Here is an important trick for handling the bias term $b$. Recall the linear score function: $f(x_i, W, b) = W x_i + b$ Computating $W$ and $b$ separately requires maintaining two distinct parameters (matrices and vectors), which complicates the implementation of gradients and updates.

We can use the Bias Trick to simplify this:

\[\mathbf{x}' = \begin{bmatrix} \mathbf{x} \\ 1 \end{bmatrix} \in \mathbb{R}^{D+1}, \qquad \mathbf{W}' = \begin{bmatrix} \mathbf{W} & \mathbf{b} \end{bmatrix} \in \mathbb{R}^{C \times (D+1)}\]
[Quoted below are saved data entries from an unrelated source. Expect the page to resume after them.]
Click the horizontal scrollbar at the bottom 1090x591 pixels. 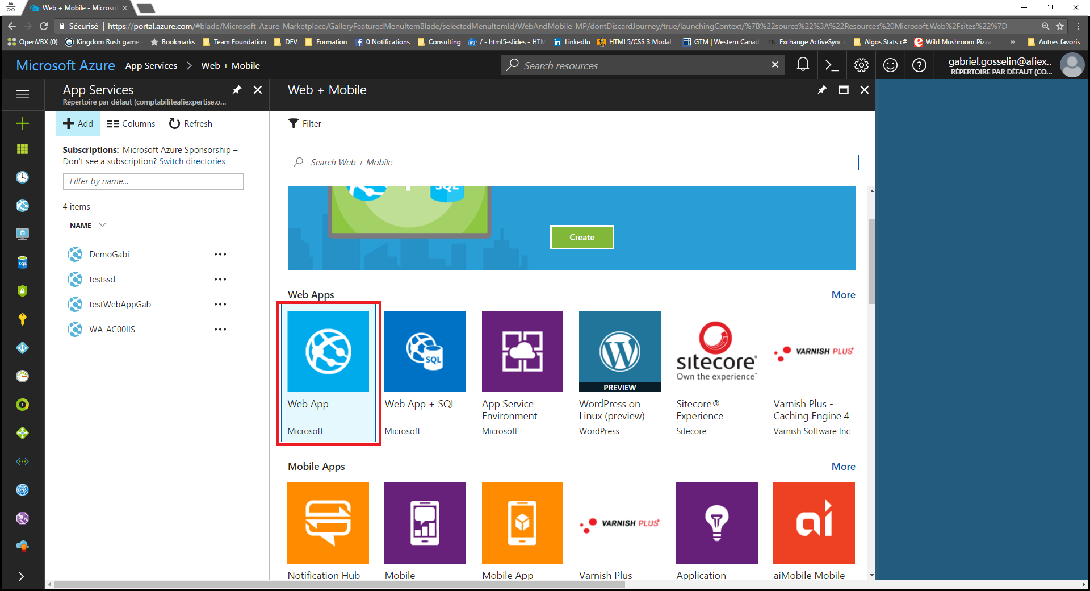(339, 584)
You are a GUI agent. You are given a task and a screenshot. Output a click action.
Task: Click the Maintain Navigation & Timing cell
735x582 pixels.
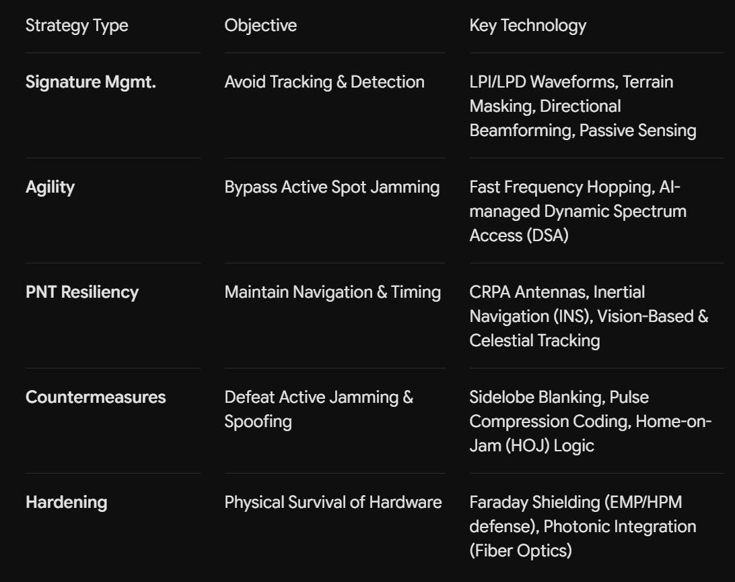pos(333,292)
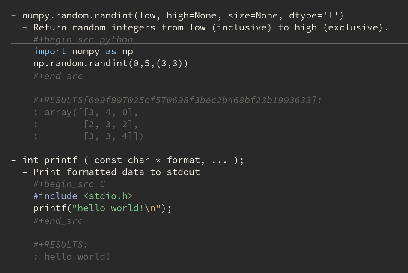This screenshot has width=408, height=273.
Task: Fold the '#+begin_src C' block header
Action: pyautogui.click(x=69, y=184)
(Note: Dimensions may transpose depending on implementation. In our code, $X$ is $N \times D$, so we append 1 horizontally)

\[X' = \begin{bmatrix} X & \mathbf{1} \end{bmatrix} \in \mathbb{R}^{N \times (D+1)}, \quad W' = \begin{bmatrix} W \\ b^\top \end{bmatrix} \in \mathbb{R}^{(D+1) \times C}\] \[f(X') = X'W' = XW + \mathbf{1}b^\top = XW + b \in \mathbb{R}^{N \times C}\]
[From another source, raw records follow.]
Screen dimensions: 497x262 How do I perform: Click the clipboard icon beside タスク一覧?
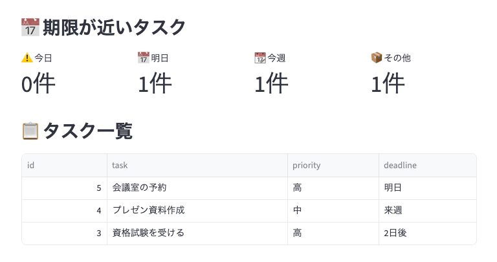coord(30,131)
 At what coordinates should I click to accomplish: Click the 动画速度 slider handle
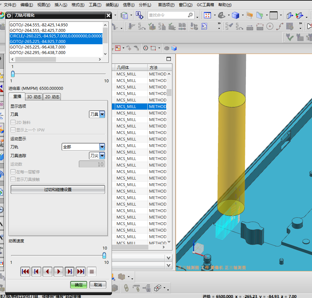point(104,255)
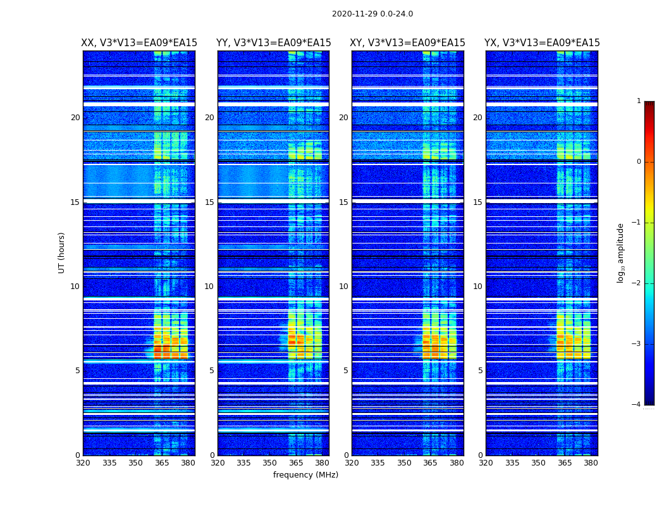Click the 15 hour tick beside the YY panel
Viewport: 664px width, 506px height.
click(x=209, y=202)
By appending a column of ones to $X$, we absorb the bias $b$ into the weight matrix $W$. Now we only need to maintain a single matrix $W$.
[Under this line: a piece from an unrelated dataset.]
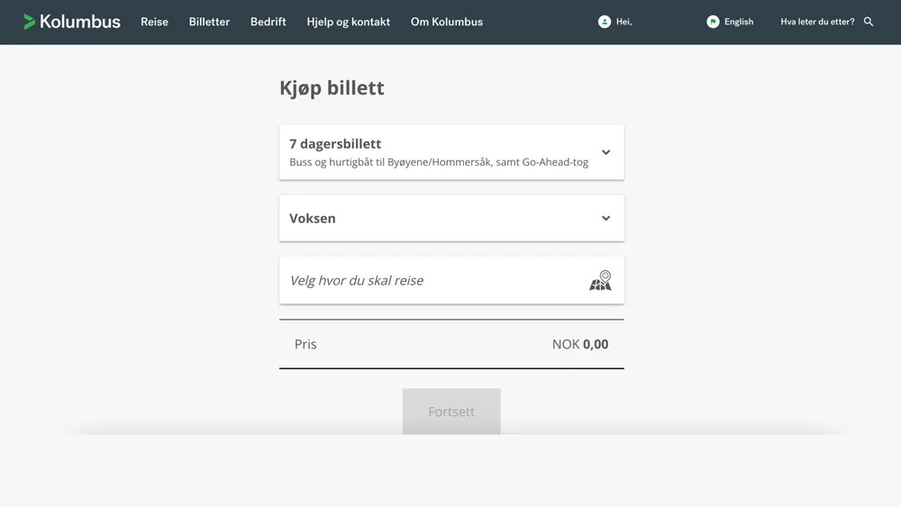Click the NOK 0,00 price amount
The image size is (901, 507).
580,344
2. Implementing softmax_loss_naive

#####################################################################
# TODO:
# Compute the gradient of the loss function and store it dW.
# Rather that first computing the loss and then computing the 
# derivative,      
# it may be simpler to compute the derivative at the same time that 
# the loss is being computed. As a result you may need to modify some 
# of the code above to compute the gradient.
#####################################################################

def softmax_loss_naive(W, X, y, reg):
    """
    Softmax loss function, naive implementation (with loops)
    Inputs have dimension D, there are C classes, and we operate on minibatches
    of N examples.
    
    Inputs:
    - W: A numpy array of shape (D, C) containing weights.
    - X: A numpy array of shape (N, D) containing a minibatch of data.
    - y: A numpy array of shape (N,) containing training labels; y[i] = c means
         that X[i] has label c, where 0 <= c < C.
    - reg: (float) regularization strength
      
    Returns a tuple of:
    - loss as single float
    - gradient with respect to weights W; an array of same shape as W
    """
    # Initialize the loss and gradient to zero.
    loss = 0.0
    dW = np.zeros_like(W)
    
    # compute the loss and the gradient
    num_classes = W.shape[1]
    num_train = X.shape[0]
    for i in range(num_train):
        scores = X[i].dot(W)  # shape: (C,)
        
        # compute the probabilities in a numerically stable way
        # shift values for 'exp' to avoid numeric overflow
        scores -= np.max(scores)
        
        # Softmax Function
        p = np.exp(scores)
        p /= p.sum() # normalize
        logp = np.log(p)
        loss -= logp[y[i]] # negative log probability is the loss
        
        # My Code
        p[y[i]] -= 1
        dW += np.outer(X[i], p)
    
    # normalized hinge loss plus regularization
    loss = loss / num_train + reg * np.sum(W * W)
    
    # My Code
    dW = dW / num_train + 2 * reg * W
    
    return loss, dW

Before implementing the gradient code, let’s derive the gradient of the Softmax Loss.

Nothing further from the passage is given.